Am 27. September wird es genau 200 Jahre her sein, dass sich eine Dampflokomotive in Shildon im mittleren Osten Englands an die Arbeit machte. Mehlsäcke sollten transportiert werden. Und jede Menge Menschen. Über Darlington ging’s Richtung Stockton. Die Welt kam in Bewegung. In Neuruppin und Umgebung stockt bei der Bahn derzeit einiges. Es gibt viel zu tun. Und die Taktfrage ist gestellt.
Resonanz fand das Eisenbahnwesen seit Karl Friedrich Schinkels Zeit auf ganz unterschiedliche Weise bei Größen der Gegend oder aus der Gegend.
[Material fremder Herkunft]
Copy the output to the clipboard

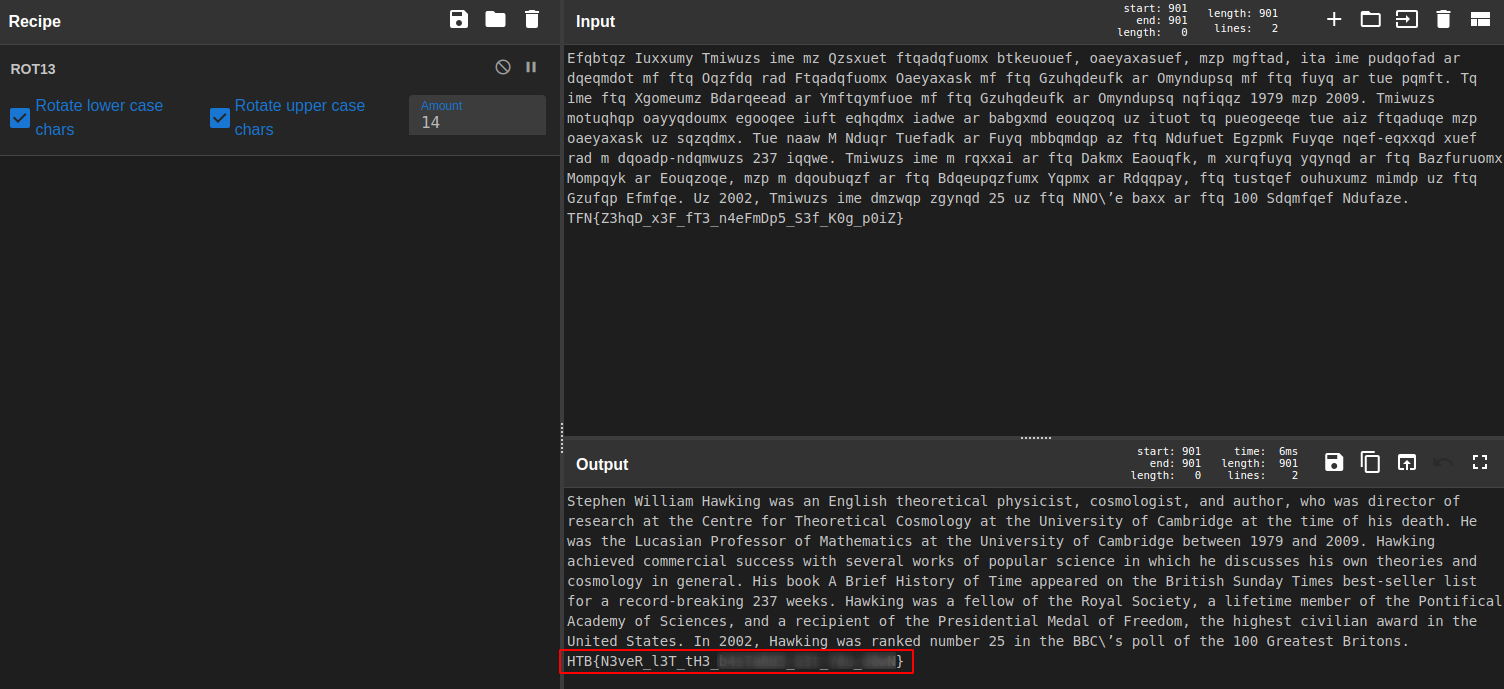tap(1370, 462)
Schinkel (1781 bis 1841) hatte in England selbst Gelegenheit, die neue Reisegelegenheit kennen zu lernen. Und in und um Birmingham sah er, wohin die Reise der Industriegesellschaft gehen könnte. Viel Rauch, viel Volk, aber eben auch ein Fortkommen. Im Jahr 1836 schreibt der längst Berühmte aus Bad Kissingen an seinen Schwager: “Der Professor Gerstner geht jetzt nach Amerika.” Das war nicht wörtlich gemeint. Nein, der kluge Mann will nach einer Fahrt mit dem Schiff “die Verwaltung der Eisenbahnen und diese selbst näher und durch Autopsie kennen lernen.” In den USA mache man Gewinne, die Aktionäre kämen nicht nur auf ihre Kosten. Von Profit schreibt Schinkel nicht. Der Nutzen musste überwiegen. In Franken war am 7. Dezember 1835 die erste Eisenbahn von Nürnberg nach Fürth gefahren. Da kam was in Bewegung, trotz der Kleinstaaterei.
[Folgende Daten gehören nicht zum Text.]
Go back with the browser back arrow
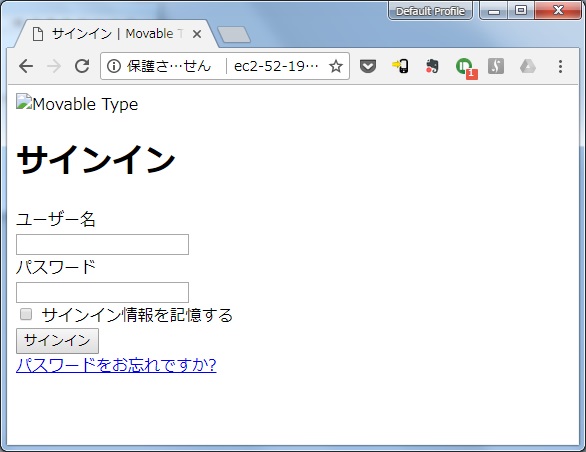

Von Theodor Fontane (1819 bis 1898) weiß man, wie sehr er die Bahnfahrt schätzte. Nicht zufällig ziert eine dampfende Lokomotive die Biografie “Fontane – Ein Jahrhundert in Bewegung” von Iwan-Michelangelo D‘Aprile. Die Ballade “Die Brücke am Tay” könnte vermuten lassen, der Journalist und Dichter sei ein Skeptiker. Im Gegenteil. In der erst posthum veröffentlichten Erzählung “Zwei Post-Stationen” liest man: “Bald wird ein Eisenbahnnetz den gebildeten Teil Europas umschlingen.” Von der “großartigsten Erfindung der Menschheit” wird geschwärmt. Vom “Triumph des menschlichen Geistes”. Spott gilt den Provinzlern, die an der “Deutschen Post-Schnecke” hängen. Über Schmutz und Lärm allerdings kein Wort. Ökologisch waren die Menschen fast noch Analphabeten oder erblindet im Rausch der Reiserei.
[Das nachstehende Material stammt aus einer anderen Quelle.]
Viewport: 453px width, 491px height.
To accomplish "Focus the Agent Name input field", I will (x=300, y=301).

Bleibt neben der Streckenführung und ihrem Preis auch die Taktfrage. Eine Petition fordert den schnellen Ausbau der Bahnstrecke RE 6 für den Halbstundentakt zwischen Wittstock, Neuruppin und Berlin. Viele Bürgerinnen und Bürger haben schon unterschrieben. „Nicht vor 2030!“, klingt einfach enttäuschend. „Nach 2031!“, wäre natürlich noch schlimmer: 2031 ist Schinkeljahr, in Berlin und Neuruppin wird des Genies gedacht. Was hatte er noch geschrieben über die Vewaltung der Eisenbahnen in Deutschland?